▶ [Instructions for the task] With pictures left out, set down exactly the lines from the line containing "Select column F by its header" through the last line of the data.

Collected data
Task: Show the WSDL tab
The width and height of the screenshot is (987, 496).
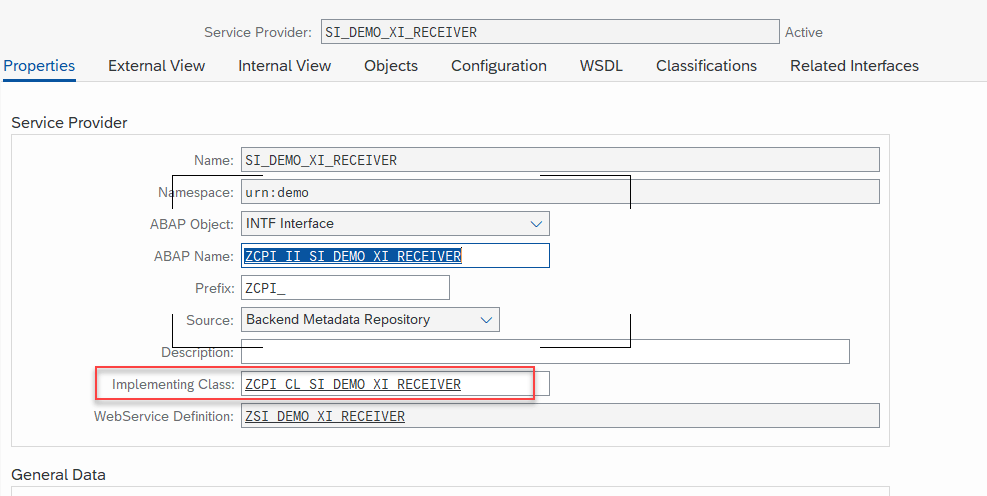Action: pyautogui.click(x=601, y=66)
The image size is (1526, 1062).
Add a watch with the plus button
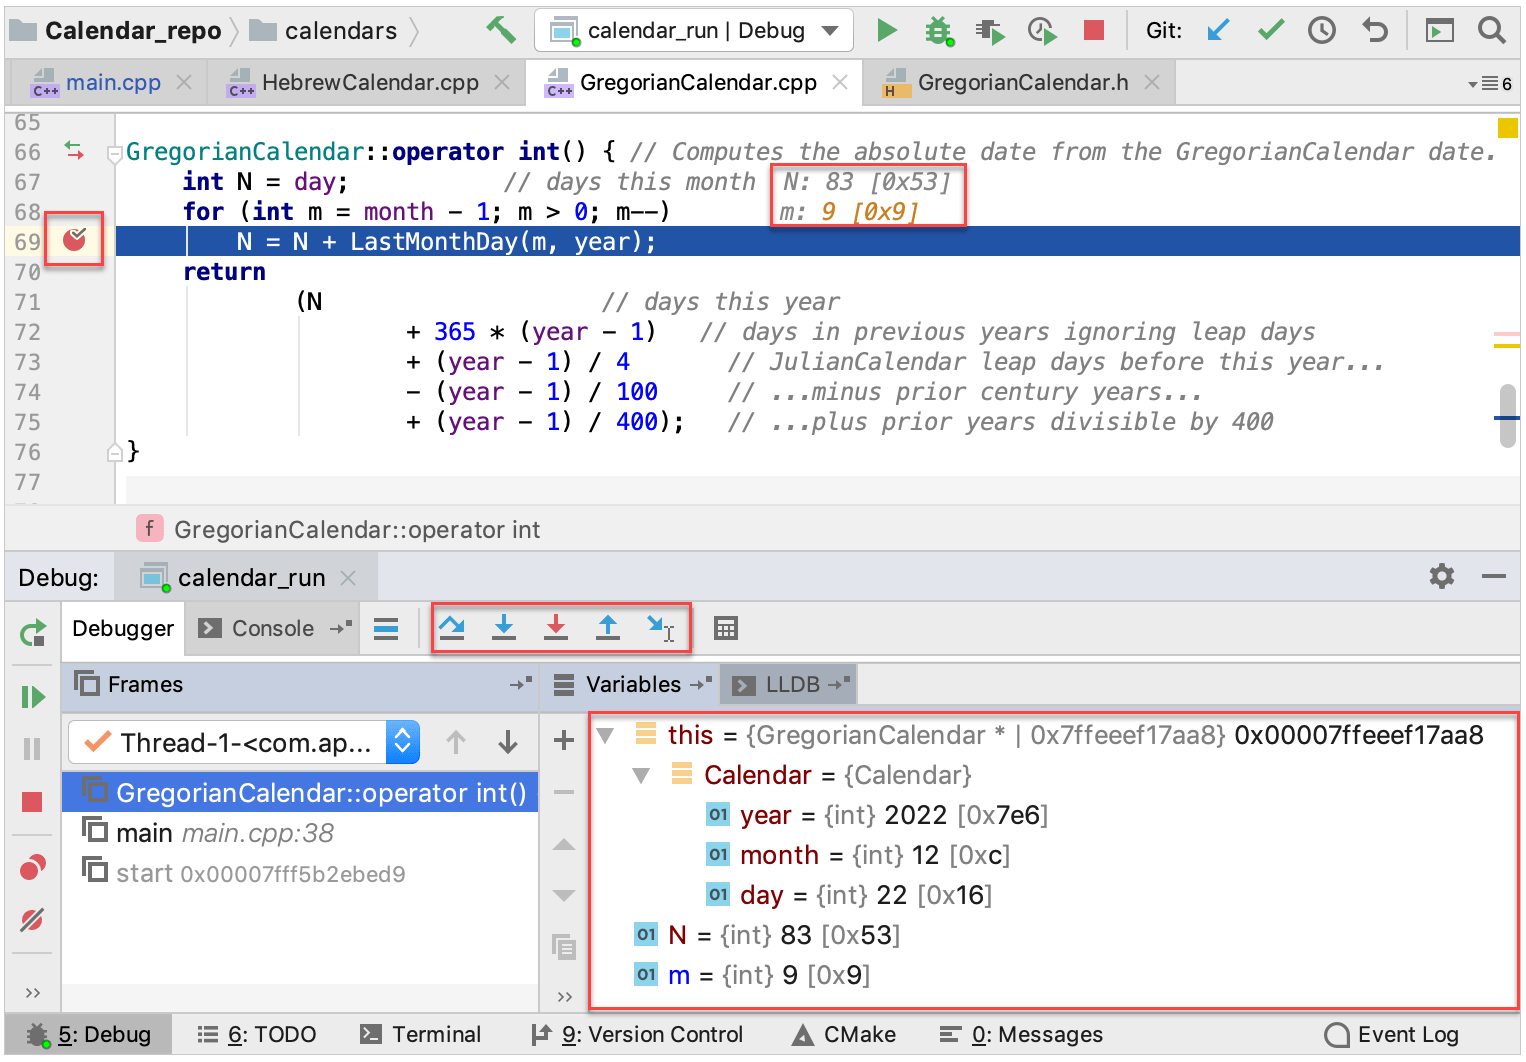[x=563, y=741]
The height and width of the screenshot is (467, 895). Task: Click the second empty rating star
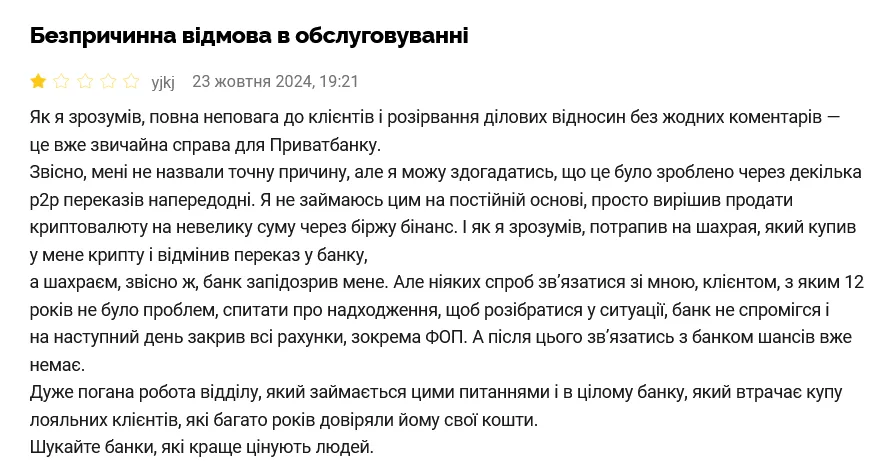coord(61,81)
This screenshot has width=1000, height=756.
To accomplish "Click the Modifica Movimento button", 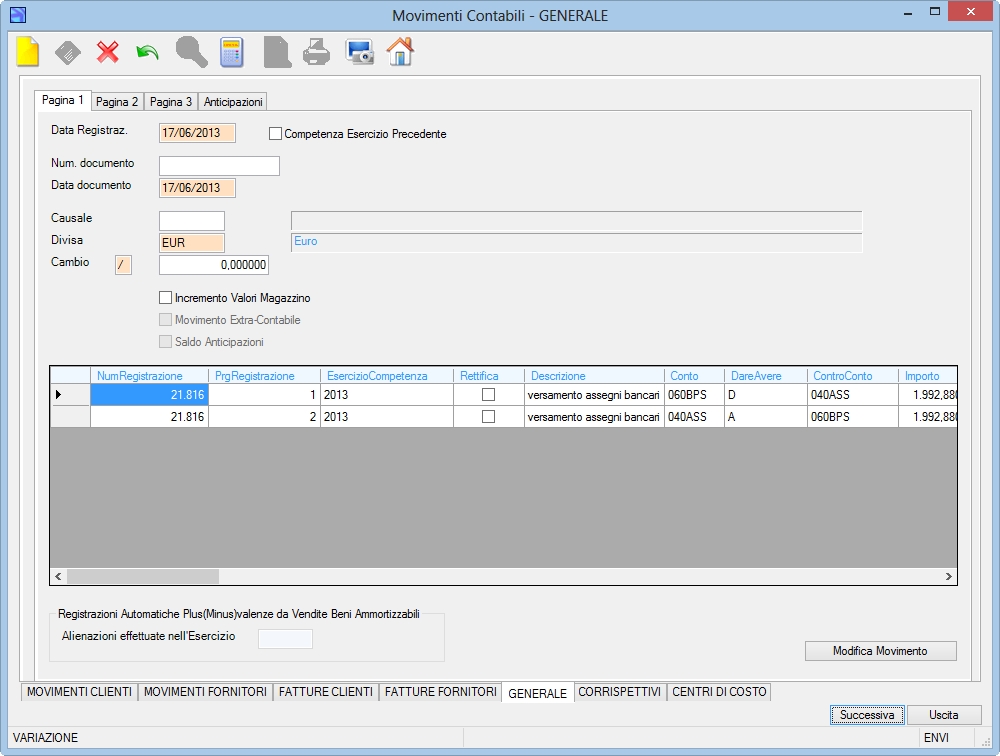I will pyautogui.click(x=881, y=651).
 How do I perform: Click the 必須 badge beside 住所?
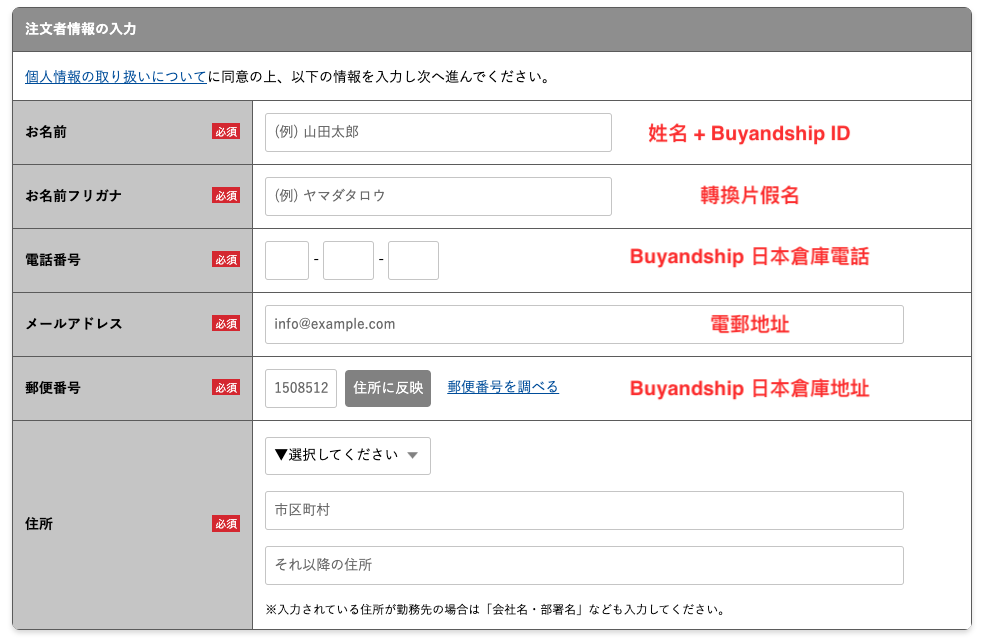(226, 524)
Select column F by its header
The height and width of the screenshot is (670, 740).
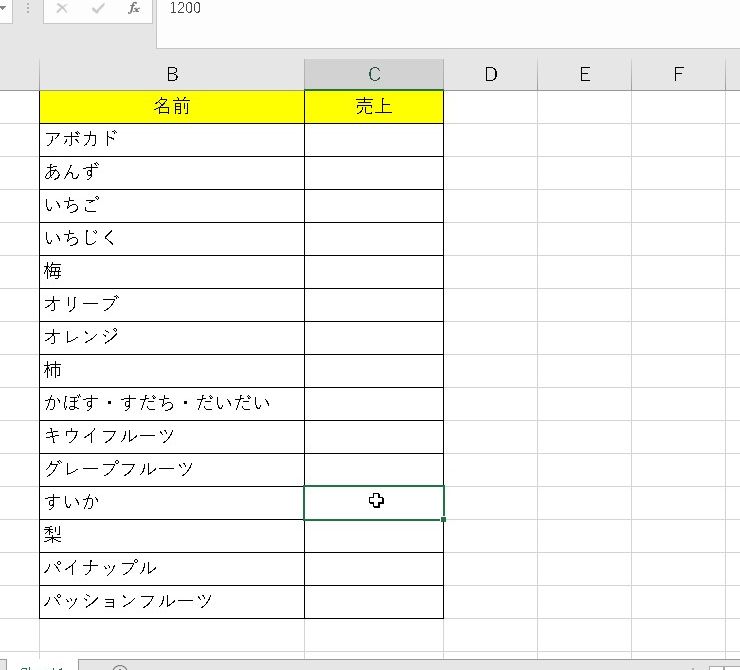pyautogui.click(x=678, y=74)
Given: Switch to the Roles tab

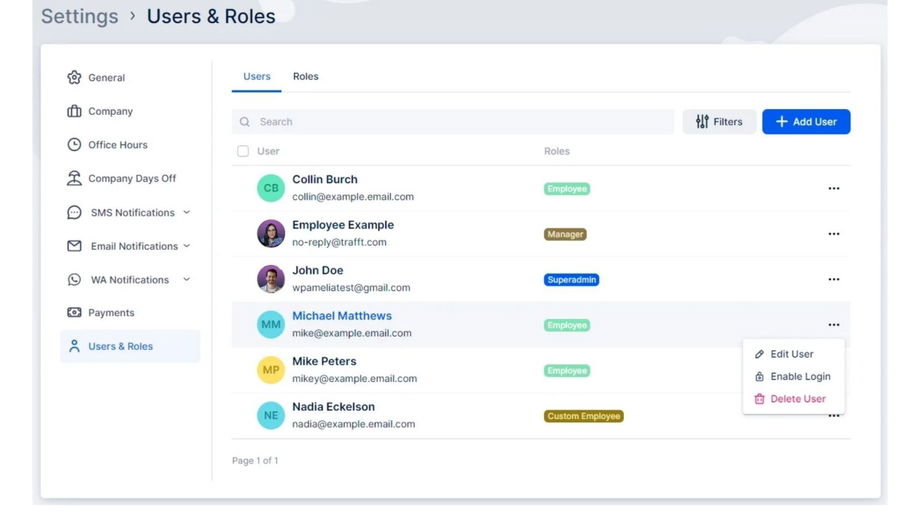Looking at the screenshot, I should pos(306,77).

▶ [Solved problem]
Select column F by its header
The height and width of the screenshot is (670, 740).
pyautogui.click(x=678, y=74)
Given: Switch to the Roles tab

Looking at the screenshot, I should pos(306,77).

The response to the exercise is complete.